Time to tackle the rank absurdities in UK energy policy


These days, “candlelit dinner” implies romance. In the 1970s it meant the three-day week. It seems hard to believe that Europe has squandered so much of the energy security it built after that period, when France drove a nuclear power revolution, and Norway and Britain drilled in the North Sea. But we are apt to forget the lessons of history until they come round again. 

The Middle East oil shock has underlined both Europe’s vulnerability and the importance of moving away from fossil fuels. Whether the UK should heed Donald Trump’s call to “open up the North Sea” is a different matter. But the OECD forecasts that the UK faces the biggest hit to growth in the G20, so the response must be credible. That means not giving your energy secretary a veto, as the prime minister appeared to do this week.

The UK’s “drill versus no drill” debate feels a bit like a bar brawl between two people who are not seeing straight. At the extremes, the pro-drill, pro-frack contingent are of the “let’s keep dancing ‘til the music stops and worry about carbon emissions later” variety. Their opponents adopt a self-defeating pout: “We’re going to be climate leaders, even if we kill our own economy.” The answer must be to harness every bit of energy supply we can — drill more though not every drop. And to restore faith in climate action by tackling some of the rank absurdities in UK energy policy.

The North Sea won’t give us energy independence because the basin is in decline. And drilling won’t lower household bills since gas sells at the world price. Some of the right’s claims on this are simply illiterate. But there are strong arguments for more domestic gas: to slow job losses, shore up tax revenues and reduce the carbon footprint that comes from importing it. Oil and gas will remain important for Britain’s energy mix for many years, not least because gas is the vital bridge in the green transition.

Ed Miliband has long been regarded as the intransigent block to a more carbon-intensive strategy. Some ministers tried to overturn the manifesto pledge to ban more oil and gas licensing; others pushed in the autumn to oust him from his role as energy secretary. But Keir Starmer backs him. He appreciates Miliband’s Whitehall experience and his vision for energy sovereignty, built on low-carbon jobs in old industrial heartlands.

There is much to like about Miliband’s vision, and his ability to deliver. In less than two years he has reversed the ban on onshore wind and announced investment in a slew of new projects, including small nuclear reactors.

He has also been more pragmatic than critics allow. In November the government licensed a limited amount of new drilling, in oil and gasfields with existing licences, adjacent to existing infrastructure. It avoided being clobbered by climate activists by calling these “tiebacks”. It also, I am told, came extremely close to abolishing the 2022 windfall tax, which has deterred investment in the North Sea. A few days before the US invaded Iran, Treasury aides met Miliband’s team to finalise an announcement that never happened. Ministers suddenly found themselves in the same position as Tory counterparts had been after Russia invaded Ukraine: facing calls to help with household energy bills and spying a juicy source of revenue.

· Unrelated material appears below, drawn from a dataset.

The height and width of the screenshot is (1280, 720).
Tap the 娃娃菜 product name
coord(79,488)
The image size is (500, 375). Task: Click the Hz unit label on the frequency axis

Labour in office did not overturn Conservative approval of two huge North Sea oil and gas projects: Equinor’s Rosebank and Shell’s Jackdaw. But the decision landed back on Miliband’s desk last year, after a Scottish court ruled that the previous government had failed to assess the environmental impact of all carbon emissions. The ruling didn’t stop work, but the projects are at risk. Challenged by Tory leader Kemi Badenoch to approve the fields this week, Starmer told her that the decision, which is quasi-judicial, must rest with Miliband. This constitutes not one but two hospital passes.

The eventual decision on Rosebank and Jackdaw may turn on the issue of climate leadership, which Miliband is passionate about. The argument that we won’t inspire others to go for net zero if we end up bankrupting ourselves cuts little ice with his faction, who cite the significant role the UK has played at UN climate conferences in garnering pledges to accelerate away from fossil fuels and our responsibility as a member of the G7. We can’t only care about climate change in the good times.

The problem is partly that net zero has been undermined by the policy’s more outrageous sleights of hand. The giant Drax power station burns imported wood from Canada, funded by taxpayers through “renewable” subsidies. Our national carbon accounting system falsely exaggerates progress, ignoring emissions we offshore to China. Successive governments have driven electricity prices to world highs and made swaths of industry uneconomic but failed to insulate draughty homes.

Any oil shock offers the chance to change the demand picture. Today’s equivalent of Americans swapping their Cadillacs for Fords in 1973 is Greg Jackson of Octopus Energy announcing that he’s seen a 50 per cent rise in solar panel sales since the US invaded Iran. If this government is smart, it will avoid repeating Liz Truss’s disastrously expensive price guarantee, which removed the incentive for richer households to become energy efficient. In announcing a limited support package, chancellor Rachel Reeves seems to be aware of this.

It shouldn’t be controversial to argue that we must back more gas production, face down Green concerns about nuclear and introduce more honest carbon accounting. But that means taking the ideology out of the debate.